Legacy and Sunset plans track usage differently. See our Understanding your Legacy and Sunset plan guide for details.

Supported text-to-speech (TTS) languages

Supported languages
English (US)	Finnish	Portuguese (Portugal)	Slovak
Croatian	French (FR)	Romanian	Turkish
Czech	German	Malay	Danish
Hungarian	Polish	Spanish (US)	Dutch
Italian	Portuguese (Brazil)	Swedish

First, choose a voice generation model

Descript supports two AI speech models from ElevenLabs. Switch between them anytime in App Settings > AI models.

Multilingual v2 (default): Reliable, fast generation across all supported languages. The default model for new projects.
ElevenLabs v3: More natural and expressive AI speech, with support for tone tags to direct delivery (e.g. whisper, laugh, sigh). Slightly slower generation than v2. Not available on legacy plans.

All custom voice clones are affected by your selected model. Custom voices tend to sound more consistent and respond reliably to tone tags.

Stock voices are more expressive on the v3 model. They respond to tone tags more reliably and deliver more natural, animated speech. Because of these new capabilities, some voices may sound slightly different or vary in tone across generations.

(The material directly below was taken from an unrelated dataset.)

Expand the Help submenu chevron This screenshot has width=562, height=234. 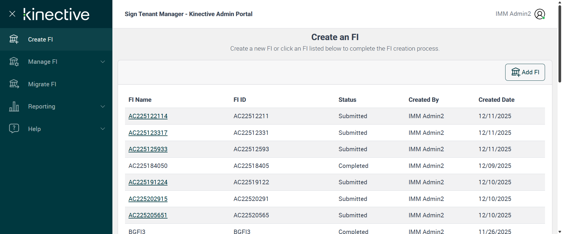coord(103,129)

The following stock voices are tuned for v3: Edward, Elizabeth, Grace, Joshua, Kyle, Libby, Michael, Owen, Ryan, Sarah, Simon, Ursula, Vernon.

Then, generate text-to-speech audio

The exact workflow is slightly different for single speaker vs multi-speaker TTS generation.

Single speaker

Click Add speaker at the top of your composition and select a Speaker.
Enter Write mode and type your script.
When finished, click Done writing. Descript automatically generates AI speech for the entire script using your assigned Speaker.

Multiple speakers

Enter Write mode before selecting a Speaker.
Write or paste your full script into the script panel. When you're done, click Done writing to exit Write mode.
Highlight a paragraph (or any portion of text), press the @ key, and assign a Speaker. Descript will generate TTS audio in that voice for the selection. Repeat for each section that needs a different Speaker.

Direct AI voice performance with tone tags

With the ElevenLabs v3 model, you can add tone tags to direct how the AI speaks — for example, telling it to whisper, laugh, sigh, or speak seriously. Tone tags appear in your script as gray text inside parentheses and are interpreted by the model when audio is generated.

Tone input isn't available on non-TTS content, on AI speech that's been converted to audio, or when using the v2 model.

Add a tone tag

Highlight a selection in your script.
Click the Tone button (wave icon) in the selection toolbar.
Pick a preset like serious, sigh, laugh, or long pause — or choose Custom to write your own.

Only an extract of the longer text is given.